I dunno. Plenty of optimist classical music after World War I and optimistic pop music after World War II. I think classical music just mostly went kind of up its *** c. the '50s for NON-obvious reasons.


----------



## GreenMamba (Oct 14, 2012)

Hildadam Bingor said:


> I dunno. Plenty of optimist classical music after World War I and optimistic pop music after World War II. I think classical music just mostly went kind of up its *** c. the '50s for NON-obvious reasons.


I think it would have been a hell of a thing to write a jaunty, sprightly Classical work while living in Europe in the 40s or early 50s. Soviet block composers actually seemed to write a lot of happy stuff (prancing farmers singing the praises of the collective!), but most of it stinks.

Optimistic 50s pop was mostly American, right?


----------



## Pat Fairlea (Dec 9, 2015)

This is a really good question. Best I can come up with is to suggest that some of Hindemith's 'Kammermusik' pieces are lively and witty. And Gerald Finzi had his light moments.


----------



## Hildadam Bingor (May 7, 2016)

GreenMamba said:


> I think it would have been a hell of a thing to write a jaunty, sprightly Classical work while living in Europe in the 40s or early 50s.


Yeah, I mean, theoretically I get it, but the American classical composers weren't much good for optimism then either - Bernstein doesn't count, his classical music only sounds happy when he's blending in jazz (okay, there's the Chichester Psalms, but that's the '60s) - and, conversely, WWI was hell too, and that was immediately followed by Les Six.



GreenMamba said:


> Optimistic 50s pop was mostly American, right?
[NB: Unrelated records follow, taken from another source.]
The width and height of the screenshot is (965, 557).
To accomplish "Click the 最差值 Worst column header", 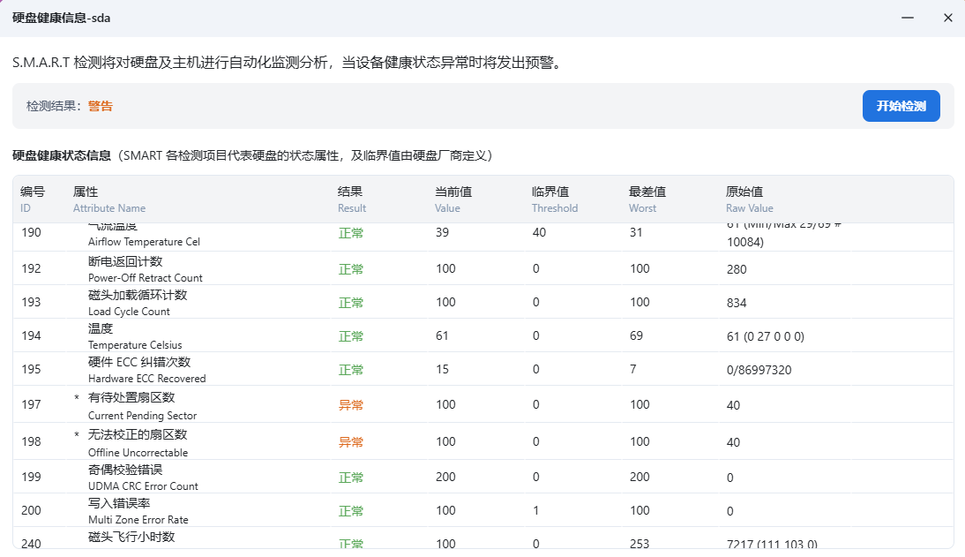I will [x=647, y=199].
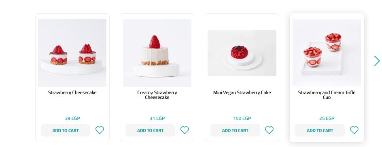Favorite the Strawberry Cheesecake with heart icon

(x=100, y=130)
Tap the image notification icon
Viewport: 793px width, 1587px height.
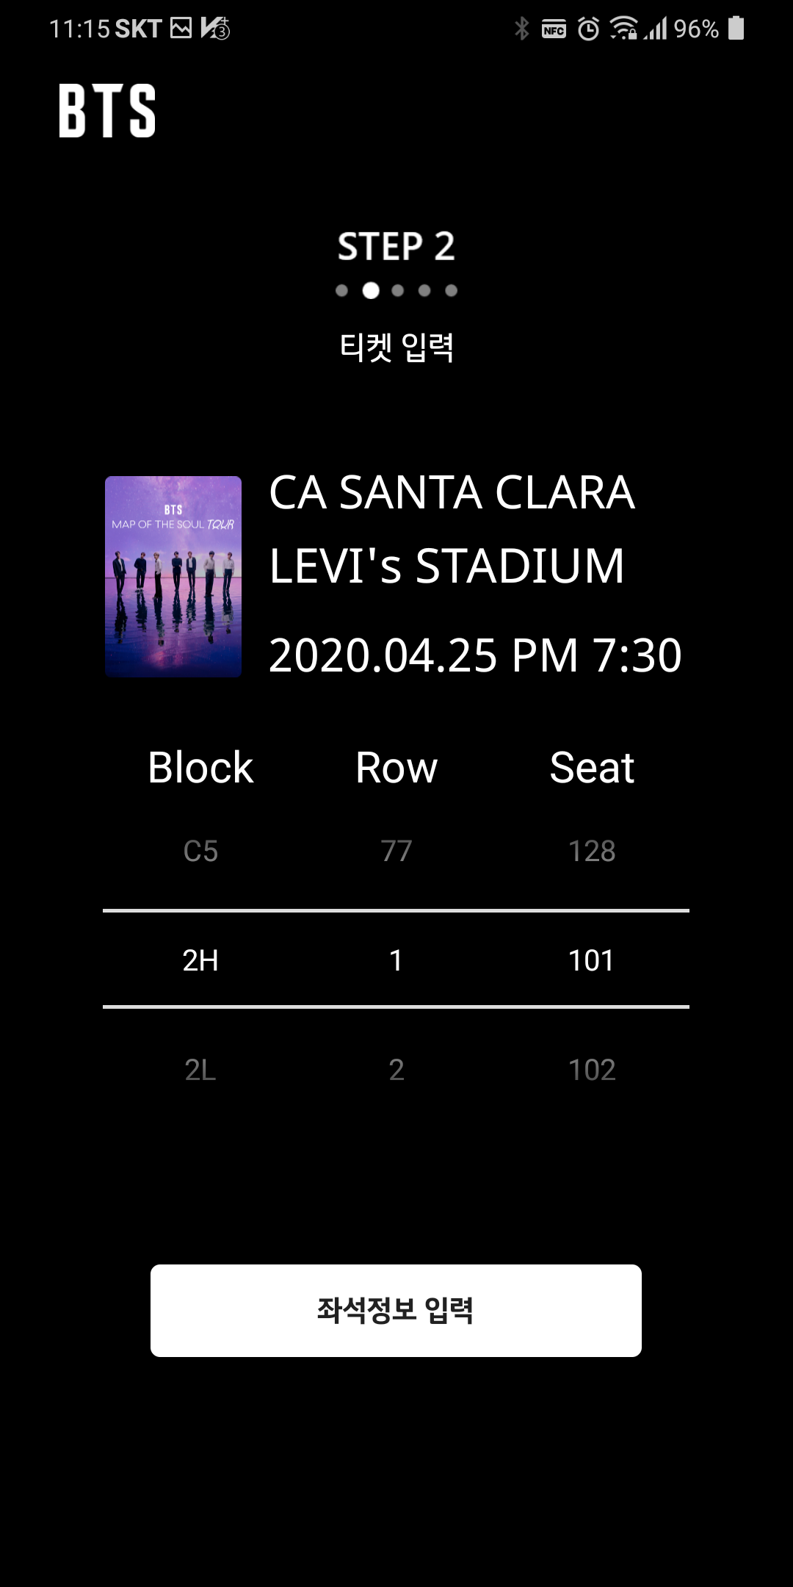click(x=181, y=29)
Here's something pretty much at random from the first Eurovision (1956):


----------



## starthrower (Dec 11, 2010)

You might want to try Joseph Schwantner. He writes a lot of colorful, energetic stuff. And there are a lot of good composers from Finland. Aho, Lindberg, Sallinen. Magnus Lindberg's later stuff is less severe and easier on the ears. And the German composer Wolfgang Rihm's romantic piece Lichtes Spiel may be of interest? Penderecki is dark for the most part, so try some different stuff.


----------



## Hildadam Bingor (May 7, 2016)

Pat Fairlea said:


> This is a really good question. Best I can come up with is to suggest that some of Hindemith's 'Kammermusik' pieces are lively and witty.


If we're going as far back as Hindemith, then we've got PLENTY - Satie and Ravel, Milhaud, Poulenc, some of neoclassical Stravinsky - not much in Germany or Russia, maybe, but, well, that was a weird time for those countries.


----------



## Hildadam Bingor (May 7, 2016)

As others have mentioned, a good half of minimalism and post-minimalism is giddy as a grasshopper - Terry Riley, Steve Reich (Schindler's List The Musical notwithstanding), William Duckworth, Meredith Monk to an extent, much by the bad composer named after the founding father from New England (the good one's more a melancholy type).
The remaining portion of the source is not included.